I am trying to determine where $$f(z)=\sqrt{z+1}$$ is analytic, where the square root is the principal branch.
I know that $\sqrt{w}$ is analytic for $\mathbb{C}\setminus(-\infty,0]$. So, I think $f(z)$ is not analytic when $\Re(z)\leq-1$. Is this correct?
As for continuity, I would like to determine if $f(z)$ is continuous at $\Re(z)=-1$ by taking the limit from above and below.
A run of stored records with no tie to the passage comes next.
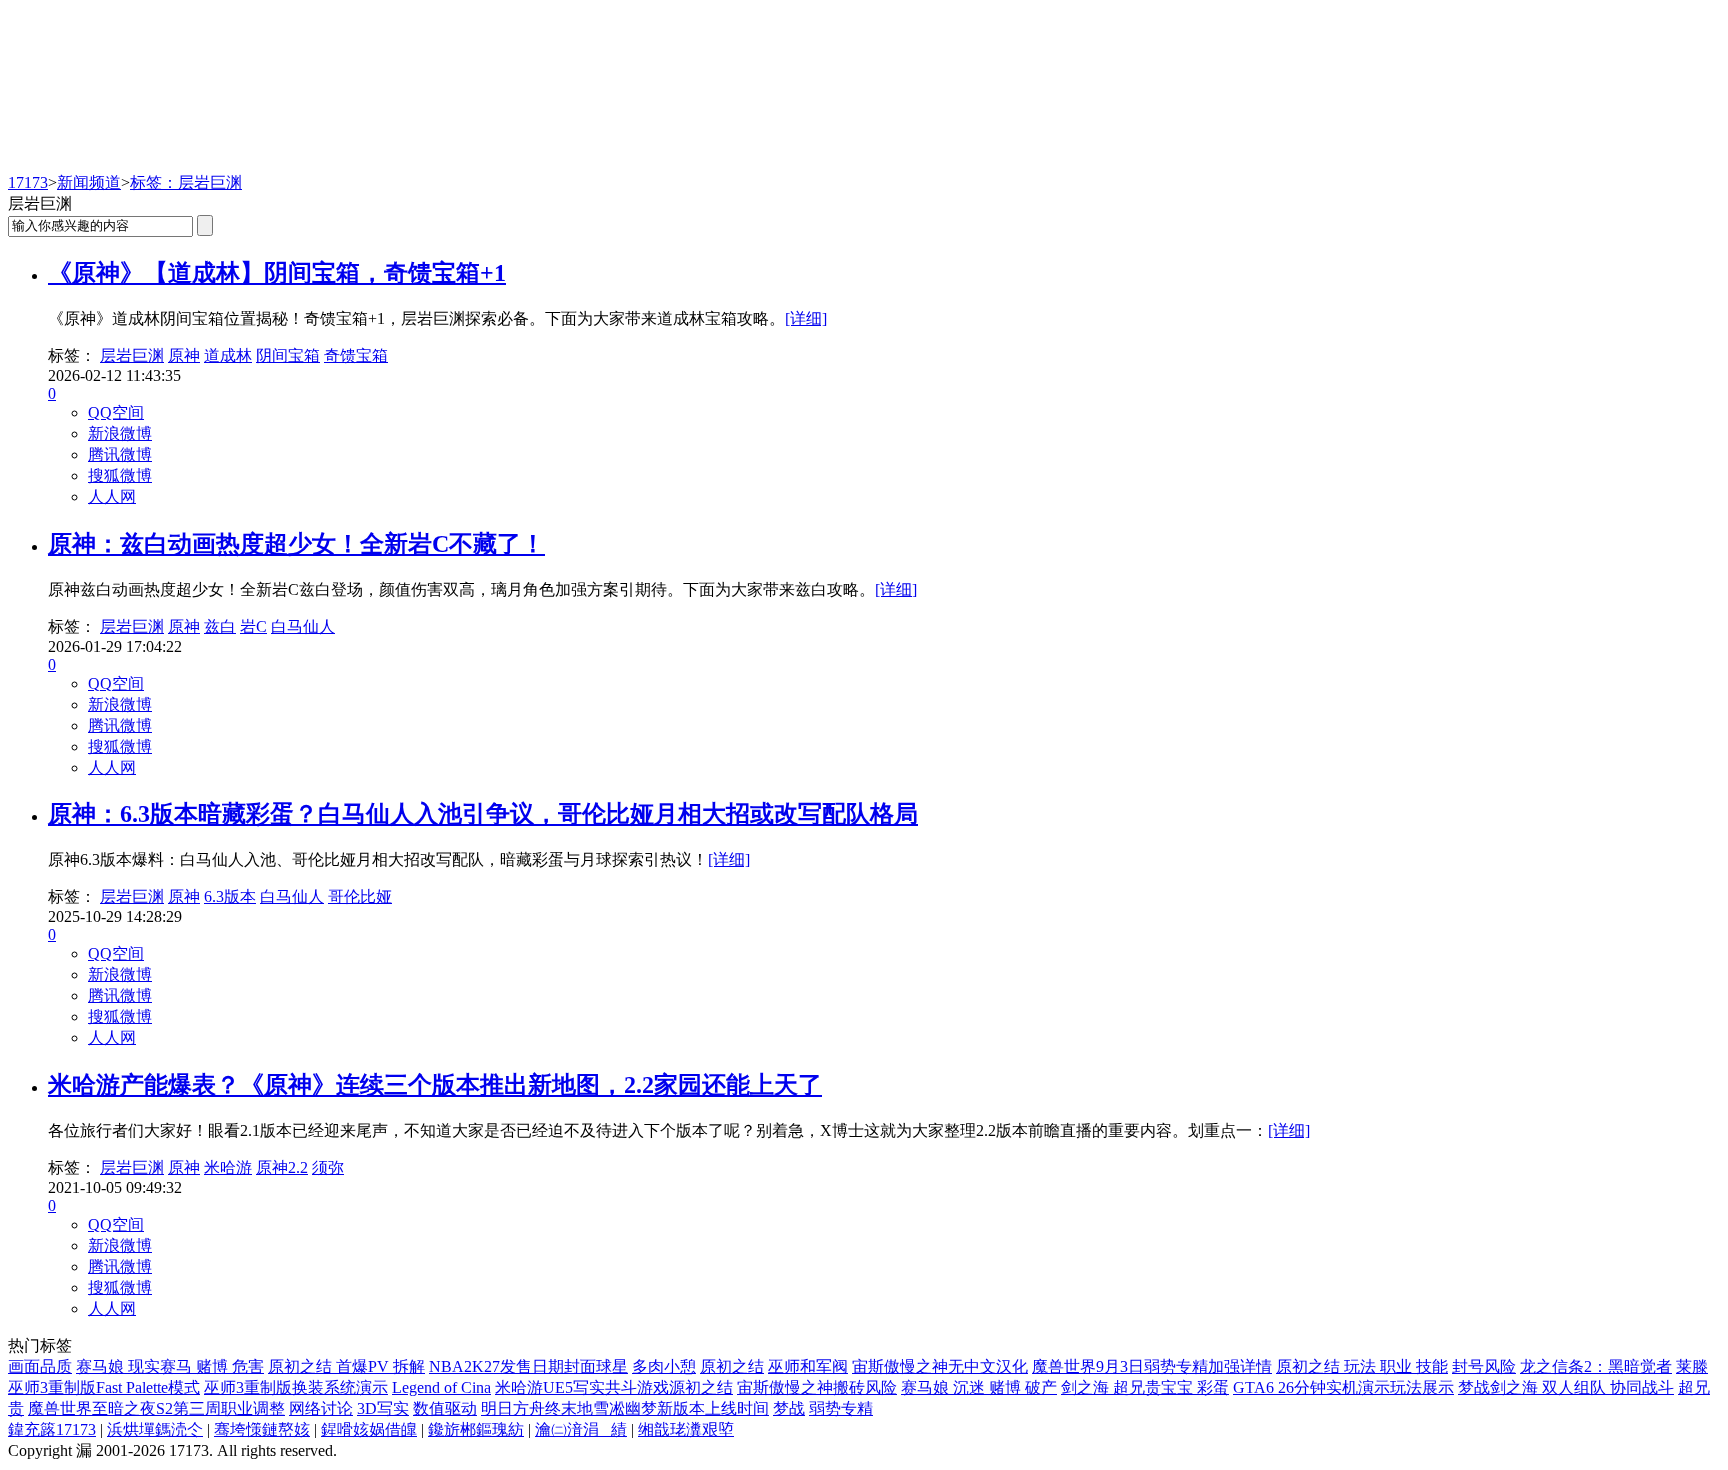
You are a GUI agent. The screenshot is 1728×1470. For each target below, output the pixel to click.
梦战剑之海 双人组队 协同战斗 (1566, 1387)
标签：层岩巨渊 (186, 182)
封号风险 (1484, 1366)
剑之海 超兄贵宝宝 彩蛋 (1145, 1387)
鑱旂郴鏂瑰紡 (476, 1429)
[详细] (806, 318)
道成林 (228, 355)
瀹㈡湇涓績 (581, 1429)
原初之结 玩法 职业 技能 (1362, 1366)
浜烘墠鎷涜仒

But I am unsure of how to do this.
Thank you very much.
Best Answer
For any $\theta\in \mathbb{R}$ there is an continuous determination of the argument defined on $\mathbb{C}\setminus e^{i\theta}\mathbb{R_-}$. (The formula is $\operatorname{Arg}(z)= 2\operatorname{Arctan}(\frac{\operatorname{Im}(e^{-i\theta}z)}{|z|+\operatorname{Re}(e^{-i\theta}z)})+\theta$). So there is an continuous log on the same open given by $\log(z)=\ln|z|+i\operatorname{Arg}(z)$, and which is then analytic. You can then define your function with the formula $f(z)=\exp(\log(z+1)/2)$ which is analytic on $\{z\in\mathbb{C} \mid \operatorname{Arg(z+1)}\neq \theta\}$. If $\theta\neq 0$, your function is continuous at $-1$.